Kiwi thrill-seeker Gwillym Hewetson died in a wingsuiting accident in Switzerland, shortly after taking this photo of the view where he would jump from. Photo / File
It's been a year since Hawke's Bay wingsuiter Gwillym Hewetson's death, and his mother still finds it hard to believe he has gone.
Gwillym died last year on October 4 after something went wrong as he glided down a Swiss mountainside in a wingsuit, a high-risk adrenaline-filled activity similar tobase jumping.
The 37-year-old film editor lived in London, but was born in New Hampshire in the United States, before moving to Hastings when he was 16 and attending school in Havelock North.
His mother Robyn, who is based in Hastings as a voice coach and a therapeutic speech teacher, was in China in the mountains south of Xian on the anniversary of Gwillym's passing.
She said some of his ashes will be laid in Hawke's Bay after she returns on October 15.
"With our family and friends we will lay a stone in his memory. His life and message lives on and his mantra always was: 'If you are not living on the edge, you are taking up too much room'.
"I try to bring that into my life of teaching and to allow the students to have lots of room and to try myself to take up less - so they have room to play."
Robyn remembers her son as a talented movie editor who travelled far and wide to do his work.
"He was so often away from us. All of this [ travelling] was about "seeing".
"'See' was Gwillym's first word when he was a child. He always climbed to the top of things and on our first day back in New Zealand, we went out to Piha and the next minute he was calling out from the top of Lion Rock."
As a teenager Gwillym loved to climb and during his movie years, he began to sky dive, Robyn said.
"In February of last year we met up in Hawaii and I went tandem sky diving with him. This was one of the most powerful moments of my life.
"I put my life in my son's hands and he lead me into an experience I would never have had without him. We jumped at 16,000 feet over the north shore of Hawaii.
"I had a chance to feel what it was like to free fall through the sky and see the world so freely.
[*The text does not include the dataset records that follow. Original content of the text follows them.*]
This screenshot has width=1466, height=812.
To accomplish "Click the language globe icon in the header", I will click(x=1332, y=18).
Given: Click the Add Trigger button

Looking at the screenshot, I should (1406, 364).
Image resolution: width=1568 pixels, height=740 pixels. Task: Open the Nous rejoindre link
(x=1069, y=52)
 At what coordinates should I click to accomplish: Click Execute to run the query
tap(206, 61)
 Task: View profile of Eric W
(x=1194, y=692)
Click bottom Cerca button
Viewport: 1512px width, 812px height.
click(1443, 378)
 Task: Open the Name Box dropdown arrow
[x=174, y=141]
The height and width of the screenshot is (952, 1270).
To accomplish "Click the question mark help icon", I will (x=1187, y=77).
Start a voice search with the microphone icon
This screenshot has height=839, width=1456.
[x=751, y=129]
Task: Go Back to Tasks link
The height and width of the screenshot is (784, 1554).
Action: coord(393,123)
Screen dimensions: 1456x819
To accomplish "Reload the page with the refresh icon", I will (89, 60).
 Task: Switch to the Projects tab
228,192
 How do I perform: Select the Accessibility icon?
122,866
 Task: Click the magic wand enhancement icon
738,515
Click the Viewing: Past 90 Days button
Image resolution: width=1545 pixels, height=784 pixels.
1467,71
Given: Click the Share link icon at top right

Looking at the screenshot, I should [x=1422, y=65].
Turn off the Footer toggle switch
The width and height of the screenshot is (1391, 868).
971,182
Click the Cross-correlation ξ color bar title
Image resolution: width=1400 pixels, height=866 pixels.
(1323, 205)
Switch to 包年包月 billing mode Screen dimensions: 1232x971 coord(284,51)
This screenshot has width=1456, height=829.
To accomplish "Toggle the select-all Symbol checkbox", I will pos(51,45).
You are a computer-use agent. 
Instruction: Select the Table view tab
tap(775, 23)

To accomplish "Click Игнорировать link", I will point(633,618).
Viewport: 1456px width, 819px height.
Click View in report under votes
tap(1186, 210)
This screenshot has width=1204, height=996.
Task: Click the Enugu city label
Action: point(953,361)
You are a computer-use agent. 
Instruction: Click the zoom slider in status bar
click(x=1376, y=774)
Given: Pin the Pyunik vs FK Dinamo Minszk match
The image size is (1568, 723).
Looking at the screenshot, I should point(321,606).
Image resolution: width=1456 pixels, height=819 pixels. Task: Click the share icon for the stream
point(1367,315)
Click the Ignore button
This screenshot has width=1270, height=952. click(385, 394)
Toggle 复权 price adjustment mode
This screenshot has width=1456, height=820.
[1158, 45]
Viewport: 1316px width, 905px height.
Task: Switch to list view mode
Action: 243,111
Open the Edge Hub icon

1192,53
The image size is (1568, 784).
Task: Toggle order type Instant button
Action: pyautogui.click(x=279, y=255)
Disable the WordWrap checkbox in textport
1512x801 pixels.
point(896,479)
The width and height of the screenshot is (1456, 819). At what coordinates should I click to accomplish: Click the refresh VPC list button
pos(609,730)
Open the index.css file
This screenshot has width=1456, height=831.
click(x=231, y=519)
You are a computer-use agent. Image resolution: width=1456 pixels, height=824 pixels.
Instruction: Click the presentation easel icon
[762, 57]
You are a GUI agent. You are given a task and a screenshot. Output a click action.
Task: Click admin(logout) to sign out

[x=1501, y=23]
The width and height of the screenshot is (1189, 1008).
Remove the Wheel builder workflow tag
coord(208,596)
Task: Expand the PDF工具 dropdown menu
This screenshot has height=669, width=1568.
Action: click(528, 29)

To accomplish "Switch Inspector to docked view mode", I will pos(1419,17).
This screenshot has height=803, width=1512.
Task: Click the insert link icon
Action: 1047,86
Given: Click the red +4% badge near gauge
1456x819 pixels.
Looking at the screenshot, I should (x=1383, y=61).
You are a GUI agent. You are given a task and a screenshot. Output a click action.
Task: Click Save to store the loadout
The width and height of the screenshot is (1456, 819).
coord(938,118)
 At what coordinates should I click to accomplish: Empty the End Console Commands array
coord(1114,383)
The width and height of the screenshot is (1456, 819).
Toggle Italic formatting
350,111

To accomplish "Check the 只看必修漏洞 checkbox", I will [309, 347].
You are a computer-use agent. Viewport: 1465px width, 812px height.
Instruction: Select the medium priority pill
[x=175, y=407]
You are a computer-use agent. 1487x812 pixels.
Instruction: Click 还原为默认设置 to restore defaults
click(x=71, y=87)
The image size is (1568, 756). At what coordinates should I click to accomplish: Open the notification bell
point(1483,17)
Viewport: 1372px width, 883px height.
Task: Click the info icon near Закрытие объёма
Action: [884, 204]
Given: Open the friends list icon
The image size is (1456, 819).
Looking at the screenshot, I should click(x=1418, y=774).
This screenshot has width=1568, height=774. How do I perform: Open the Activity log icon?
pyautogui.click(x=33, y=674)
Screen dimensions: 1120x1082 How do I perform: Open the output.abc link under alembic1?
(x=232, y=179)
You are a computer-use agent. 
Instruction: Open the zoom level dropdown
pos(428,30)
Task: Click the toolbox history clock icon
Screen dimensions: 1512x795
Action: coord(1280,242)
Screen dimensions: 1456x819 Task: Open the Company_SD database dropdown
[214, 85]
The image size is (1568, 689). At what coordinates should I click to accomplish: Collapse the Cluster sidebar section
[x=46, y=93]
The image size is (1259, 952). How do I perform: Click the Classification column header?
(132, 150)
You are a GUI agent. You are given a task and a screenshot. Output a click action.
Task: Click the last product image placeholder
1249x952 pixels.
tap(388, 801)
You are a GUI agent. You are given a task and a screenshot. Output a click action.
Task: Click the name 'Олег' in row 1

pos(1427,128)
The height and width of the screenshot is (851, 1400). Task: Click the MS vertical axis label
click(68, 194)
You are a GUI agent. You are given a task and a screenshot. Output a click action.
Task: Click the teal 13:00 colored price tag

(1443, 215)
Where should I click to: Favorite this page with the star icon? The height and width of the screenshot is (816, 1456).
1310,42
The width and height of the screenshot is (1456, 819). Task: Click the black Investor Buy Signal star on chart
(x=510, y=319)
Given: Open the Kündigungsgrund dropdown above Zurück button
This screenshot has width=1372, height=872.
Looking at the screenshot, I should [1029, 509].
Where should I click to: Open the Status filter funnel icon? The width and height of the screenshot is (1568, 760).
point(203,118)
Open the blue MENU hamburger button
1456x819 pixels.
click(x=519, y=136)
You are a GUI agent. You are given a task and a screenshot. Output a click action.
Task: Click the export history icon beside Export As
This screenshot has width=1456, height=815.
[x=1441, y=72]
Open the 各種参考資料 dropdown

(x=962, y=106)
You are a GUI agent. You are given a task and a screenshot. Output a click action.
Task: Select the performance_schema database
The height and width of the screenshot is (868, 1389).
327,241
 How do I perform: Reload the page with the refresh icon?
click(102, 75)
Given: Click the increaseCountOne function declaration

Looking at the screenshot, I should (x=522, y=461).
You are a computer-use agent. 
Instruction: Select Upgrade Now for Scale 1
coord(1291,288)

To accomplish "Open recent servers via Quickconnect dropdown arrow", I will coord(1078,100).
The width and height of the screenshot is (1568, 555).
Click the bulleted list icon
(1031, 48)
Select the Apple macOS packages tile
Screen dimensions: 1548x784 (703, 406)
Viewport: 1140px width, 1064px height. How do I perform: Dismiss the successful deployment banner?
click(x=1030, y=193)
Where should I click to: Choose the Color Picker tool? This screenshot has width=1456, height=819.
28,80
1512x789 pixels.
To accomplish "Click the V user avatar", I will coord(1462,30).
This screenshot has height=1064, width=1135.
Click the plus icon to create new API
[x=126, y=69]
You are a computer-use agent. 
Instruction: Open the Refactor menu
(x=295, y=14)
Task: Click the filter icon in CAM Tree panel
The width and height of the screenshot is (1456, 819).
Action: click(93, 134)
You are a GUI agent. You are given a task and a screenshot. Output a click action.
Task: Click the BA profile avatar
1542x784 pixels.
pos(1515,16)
It formed a huge bond between us."
Gwillym gradually progressed in the thrill-seeking community, taking up wingsuiting.
"He went to Norway, to Switzerland, to Italy and more, to fly from mountaintops, where he had to walk for several hours to get to the top, and then pack all he had taken to fly down with him.
"He was so good at sharing this and sent us all many videos of these flights and of the places he was seeing.
"He was a loving and generous son and friend."
Robyn recently went to Temple New Hampshire the US to lay some of his ashes at Andy's Summer Playhouse - his summer programme where he learned to "love the theatre and formed his life path to become an editor," she said.